— The data —
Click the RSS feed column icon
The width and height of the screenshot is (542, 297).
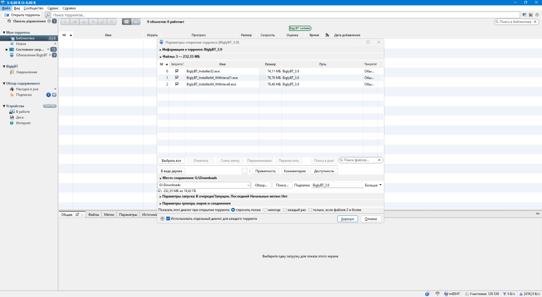pyautogui.click(x=327, y=35)
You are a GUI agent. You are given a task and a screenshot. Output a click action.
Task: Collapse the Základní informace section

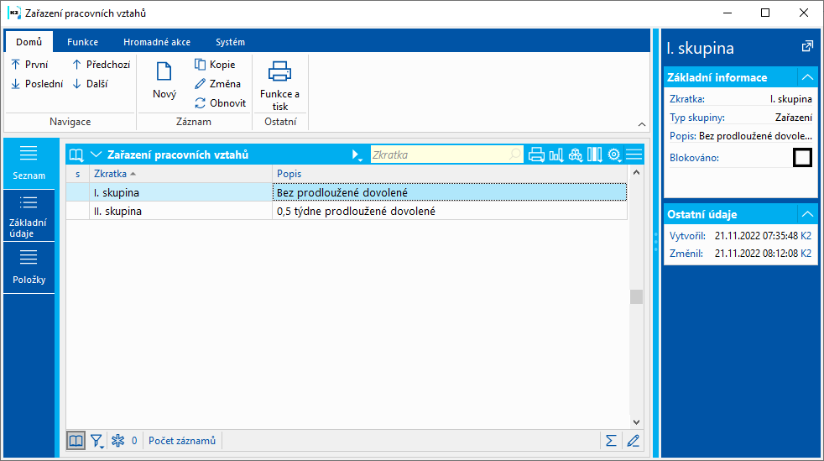click(806, 77)
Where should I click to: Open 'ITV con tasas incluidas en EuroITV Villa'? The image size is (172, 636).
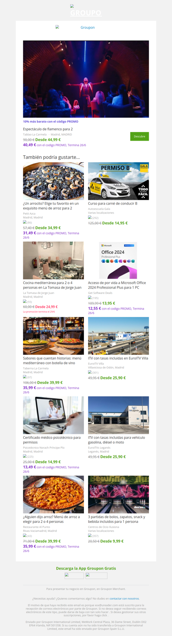(x=118, y=358)
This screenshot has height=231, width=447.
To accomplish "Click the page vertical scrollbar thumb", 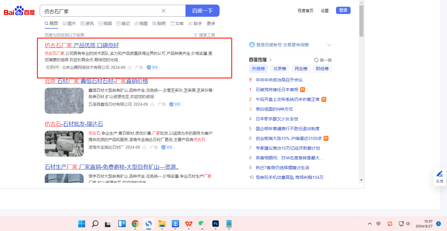I will [x=361, y=21].
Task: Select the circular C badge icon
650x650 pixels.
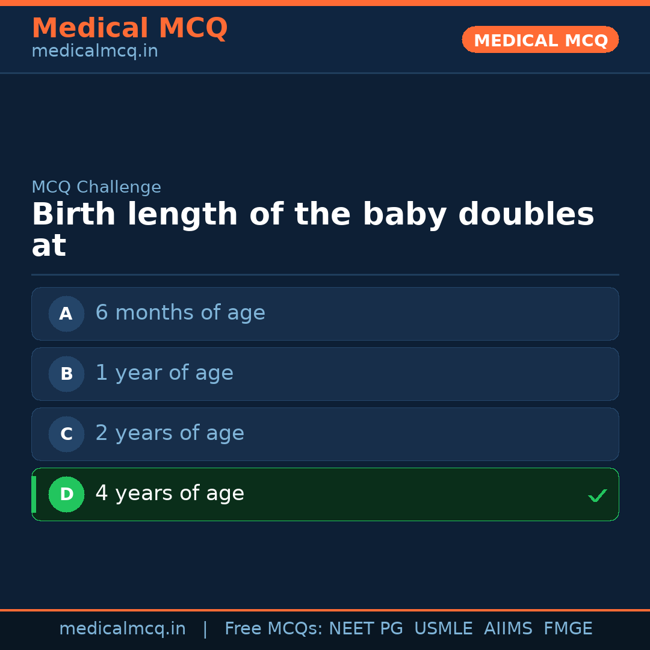Action: (66, 434)

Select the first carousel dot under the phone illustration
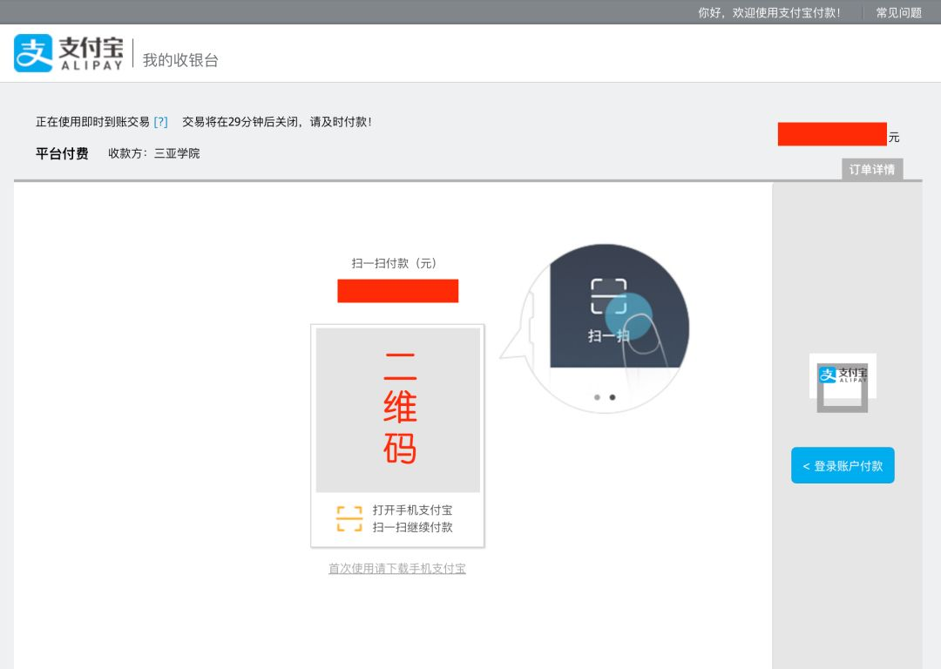click(x=598, y=397)
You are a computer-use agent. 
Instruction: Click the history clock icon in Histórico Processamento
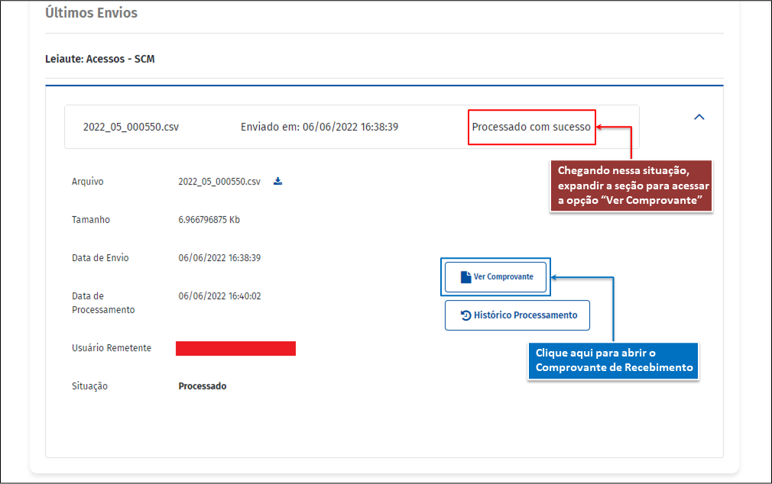(x=465, y=315)
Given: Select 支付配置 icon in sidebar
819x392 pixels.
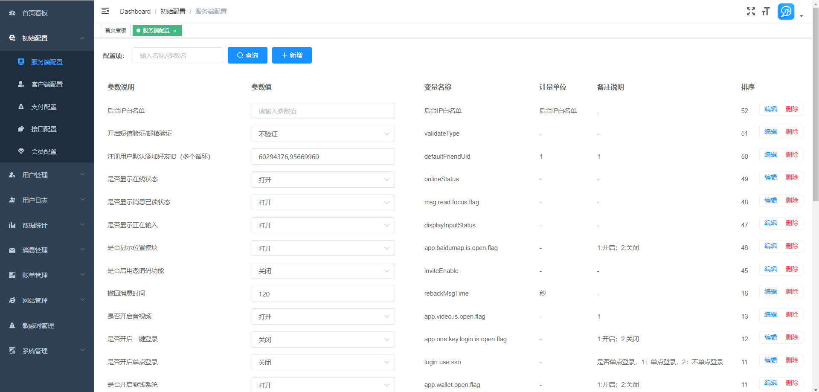Looking at the screenshot, I should tap(21, 107).
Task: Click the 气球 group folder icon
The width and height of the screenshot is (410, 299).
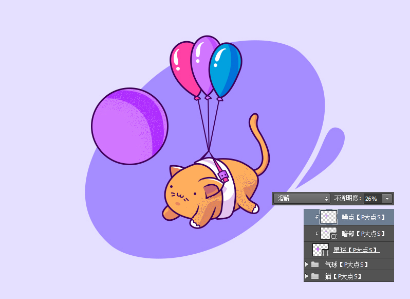Action: click(315, 265)
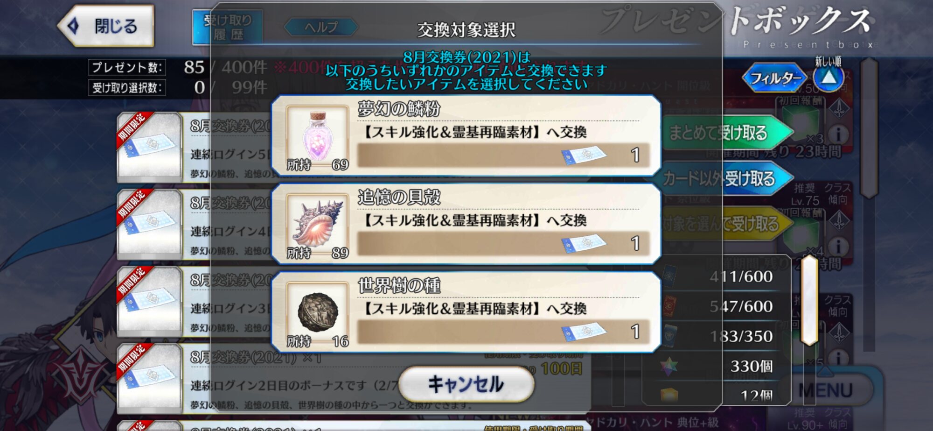Viewport: 933px width, 431px height.
Task: Select the 世界樹の種 seed item icon
Action: [317, 313]
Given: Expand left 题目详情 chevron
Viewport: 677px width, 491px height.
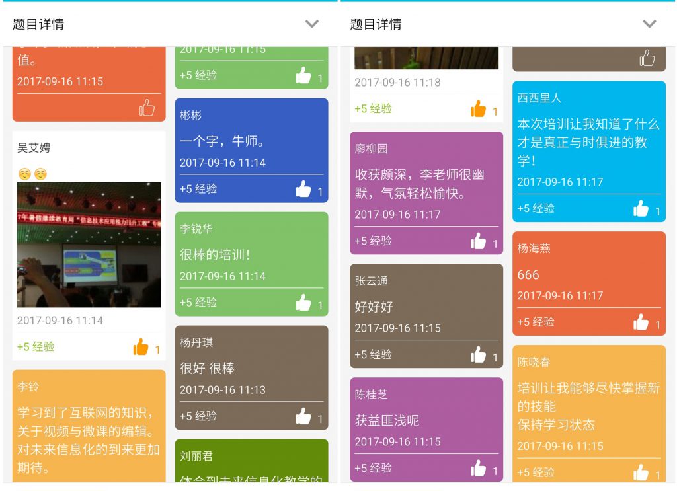Looking at the screenshot, I should (312, 24).
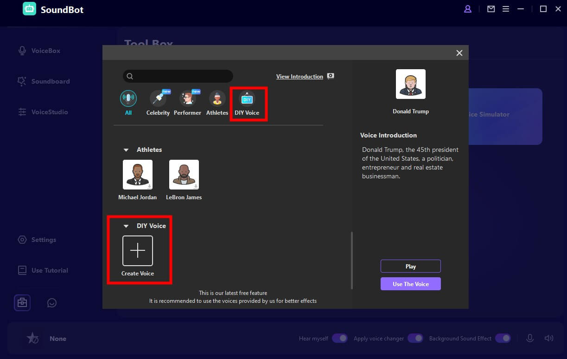This screenshot has width=567, height=359.
Task: Turn off Background Sound Effect toggle
Action: click(503, 339)
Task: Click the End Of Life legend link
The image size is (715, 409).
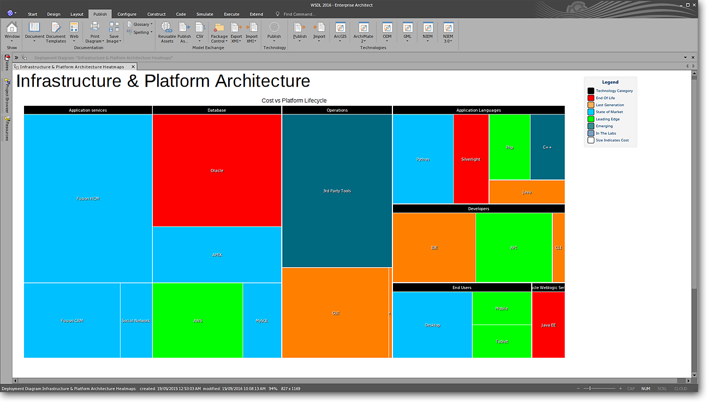Action: pos(605,98)
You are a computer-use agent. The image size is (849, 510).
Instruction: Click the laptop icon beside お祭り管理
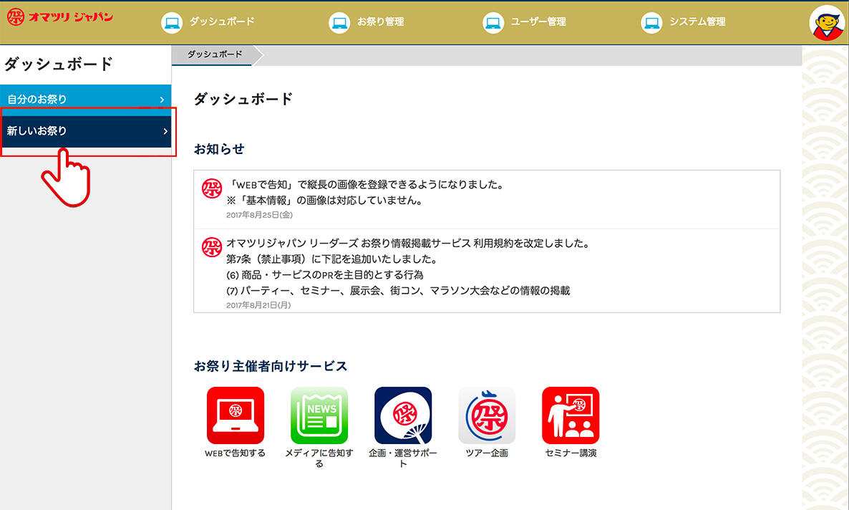(339, 22)
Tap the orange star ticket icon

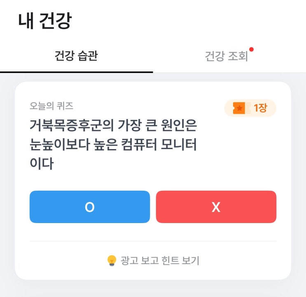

— Exercise directions —
Pictures excluded, transcribe the listing above exactly from the line with "Task: Click the 气球 group folder icon" through the line with "You are a computer-use agent. The", and no further.

— Answer to the exercise —
Task: Click the 气球 group folder icon
The width and height of the screenshot is (410, 299).
Action: click(315, 265)
Viewport: 933px width, 431px height.
Task: Select the 世界樹の種 seed item icon
Action: [317, 313]
Given: Expand left 题目详情 chevron
Viewport: 677px width, 491px height.
Looking at the screenshot, I should (312, 24).
This screenshot has width=567, height=359.
Task: Turn off Background Sound Effect toggle
Action: click(503, 339)
Task: Click the End Of Life legend link
The image size is (715, 409).
Action: pos(605,98)
You are a computer-use agent. The image size is (849, 510).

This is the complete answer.